| What you have to do |
Tally every line of the records below that includes "will", and reply with the total alone.

[Stored items from a collection]

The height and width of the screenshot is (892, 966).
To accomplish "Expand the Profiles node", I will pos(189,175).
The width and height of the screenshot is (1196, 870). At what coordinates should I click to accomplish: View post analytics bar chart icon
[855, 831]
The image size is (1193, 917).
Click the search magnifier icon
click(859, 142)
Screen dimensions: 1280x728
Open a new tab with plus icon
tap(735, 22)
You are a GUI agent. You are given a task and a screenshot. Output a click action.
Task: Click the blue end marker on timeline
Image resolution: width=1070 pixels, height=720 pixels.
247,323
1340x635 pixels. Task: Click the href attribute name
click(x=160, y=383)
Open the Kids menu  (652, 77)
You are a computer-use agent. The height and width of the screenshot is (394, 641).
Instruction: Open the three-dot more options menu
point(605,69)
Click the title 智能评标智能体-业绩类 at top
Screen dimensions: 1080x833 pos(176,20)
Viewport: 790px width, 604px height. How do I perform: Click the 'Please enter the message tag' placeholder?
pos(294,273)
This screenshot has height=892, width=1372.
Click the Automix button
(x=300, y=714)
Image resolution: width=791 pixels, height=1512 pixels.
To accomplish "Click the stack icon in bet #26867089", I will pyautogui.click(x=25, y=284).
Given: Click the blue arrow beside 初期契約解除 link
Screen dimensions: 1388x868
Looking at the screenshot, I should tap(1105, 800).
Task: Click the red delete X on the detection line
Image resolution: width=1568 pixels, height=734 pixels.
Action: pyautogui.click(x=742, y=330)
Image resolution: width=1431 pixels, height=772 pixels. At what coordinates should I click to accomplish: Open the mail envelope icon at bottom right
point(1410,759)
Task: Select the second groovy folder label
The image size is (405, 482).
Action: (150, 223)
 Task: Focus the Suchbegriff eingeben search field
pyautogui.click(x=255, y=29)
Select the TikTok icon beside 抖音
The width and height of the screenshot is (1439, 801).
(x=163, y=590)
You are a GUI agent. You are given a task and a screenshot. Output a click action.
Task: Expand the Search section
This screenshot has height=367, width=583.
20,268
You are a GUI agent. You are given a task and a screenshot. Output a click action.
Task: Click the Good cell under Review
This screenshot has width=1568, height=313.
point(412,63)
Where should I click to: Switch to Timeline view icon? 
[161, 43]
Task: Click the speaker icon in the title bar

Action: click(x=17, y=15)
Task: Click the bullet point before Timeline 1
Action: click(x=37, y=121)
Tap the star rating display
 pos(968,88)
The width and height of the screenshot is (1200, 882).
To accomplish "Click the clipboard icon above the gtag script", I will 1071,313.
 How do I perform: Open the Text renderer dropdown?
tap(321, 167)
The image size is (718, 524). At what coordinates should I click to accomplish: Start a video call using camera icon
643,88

| Completed exercise |
3